Worth re-reading: Nostra Aetate, “In Our Time,” the Catholic Church’s “declaration on the relation of the Church to non-Christian religions.” It was promulgated in 1965 during the Second Vatican Council.
In this short document, we find the following:
Other religions found everywhere try to counter the restlessness of the human heart, each in its own manner, by proposing “ways,” comprising teachings, rules of life, and sacred rites. The Catholic Church rejects nothing that is true and holy in these religions. She regards with sincere reverence those ways of conduct and of life, those precepts and teachings which, though differing in many aspects from the ones she holds and sets forth, nonetheless often reflect a ray of that Truth which enlightens all men. Indeed, she proclaims, and ever must proclaim Christ “the way, the truth, and the life” (John 14:6), in whom men may find the fullness of religious life, in whom God has reconciled all things to Himself.
The Church, therefore, exhorts her sons, that through dialogue and collaboration with the followers of other religions, carried out with prudence and love and in witness to the Christian faith and life, they recognize, preserve and promote the good things, spiritual and moral, as well as the socio-cultural values found among these men.
The Church regards with esteem also the Muslims. They adore the one God, living and subsisting in Himself; merciful and all- powerful, the Creator of heaven and earth, who has spoken to men; they take pains to submit wholeheartedly to even His inscrutable decrees, just as Abraham, with whom the faith of Islam takes pleasure in linking itself, submitted to God. Though they do not acknowledge Jesus as God, they revere Him as a prophet. They also honor Mary, His virgin Mother; at times they even call on her with devotion. In addition, they await the day of judgment when God will render their deserts to all those who have been raised up from the dead. Finally, they value the moral life and worship God especially through prayer, almsgiving and fasting.
Since in the course of centuries not a few quarrels and hostilities have arisen between Christians and Moslems, this sacred synod urges all to forget the past and to work sincerely for mutual understanding and to preserve as well as to promote together for the benefit of all mankind social justice and moral welfare, as well as peace and freedom.

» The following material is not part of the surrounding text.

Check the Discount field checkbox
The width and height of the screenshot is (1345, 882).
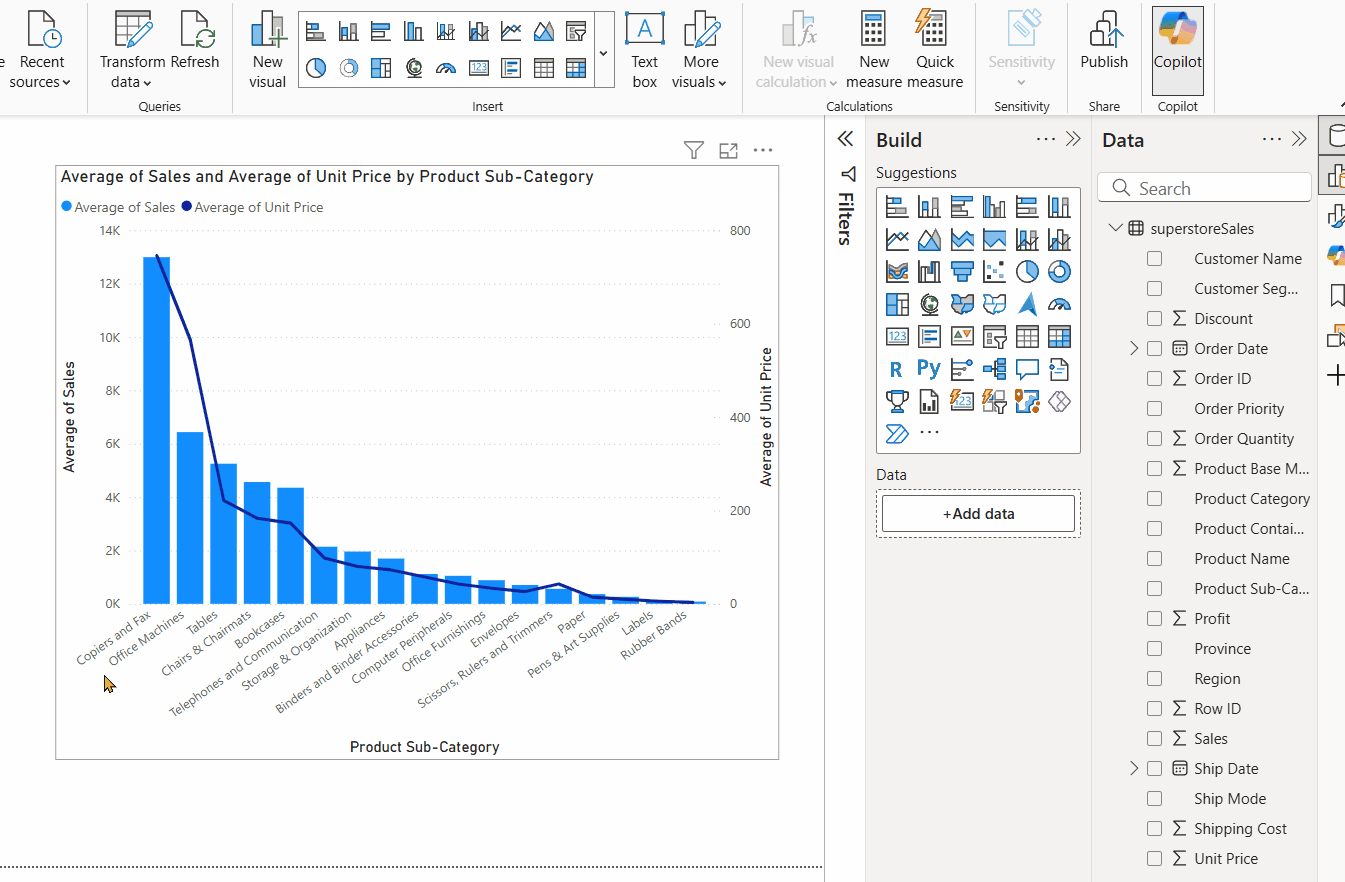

As the sacred synod searches into the mystery of the Church, it remembers the bond that spiritually ties the people of the New Covenant to Abraham’s stock.
Thus the Church of Christ acknowledges that, according to God’s saving design, the beginnings of her faith and her election are found already among the Patriarchs, Moses and the prophets. She professes that all who believe in Christ—Abraham’s sons according to faith—are included in the same Patriarch’s call, and likewise that the salvation of the Church is mysteriously foreshadowed by the chosen people’s exodus from the land of bondage. The Church, therefore, cannot forget that she received the revelation of the Old Testament through the people with whom God in His inexpressible mercy concluded the Ancient Covenant. Nor can she forget that she draws sustenance from the root of that well-cultivated olive tree onto which have been grafted the wild shoots, the Gentiles.
Read it all. And pray for peace.
Footnote: In 2015, my colleague at CNEWA, the Rev. Elias Mallon, S.A., Ph.D., offered his thoughts on this landmark document. He wrote this to mark the 50th anniversary of its release:
For centuries, the church regarded other religions of the world as, at best, competitors and, at worst, repositories of error and even evil. When attempts were made to understand other religions, it was to refute them. While there were a few open spirits, such as the Rev. Matteo Ricci, S.J., the Rev. Louis Massignon and others, who tried to understand other religions as they were experienced by the believers of those religions, this was the exception and not the rule. The declaration, Nostra Ætate, however, completely transformed the atmosphere between the Catholic Church and other world religions from one of distrust and even disdain to one of respect and dialogue. The declaration makes the challenge: “The Church, therefore, exhorts her sons, that through dialogue and collaboration with the followers of other religions, carried out with prudence and love and in witness to the Christian faith and life, they recognize, preserve and promote the good things, spiritual and moral, as well as the socio-cultural values found among these men.”
…Fifty years after Nostra Ætate, there remains a great deal to be done. Catholic Near East Welfare Association knows all too well that conflicts with elements of religious motivation still rage throughout our world. And, in places like the Middle East, it seems to have worsened. Much of CNEWA’s work is geared to relieving the suffering of people who are victims of these conflicts. There are also still far too many places in the world where Christians and other peoples of faith suffer for what they believe, often at the hands of other believers. Nonetheless, the trajectory set by the declaration has been nothing short of incredible. The Catholic Church — as well as other Christian communities around the world — has set up dialogues with the major religions of the world. Programs of education have made what was once strange and exotic better understood and familiar. In an almost prophetic way, Nostra Ætate prepared the way spiritually for the huge movement and displacement of peoples that would take place in the second half of the 20th and the beginning of the 21st centuries.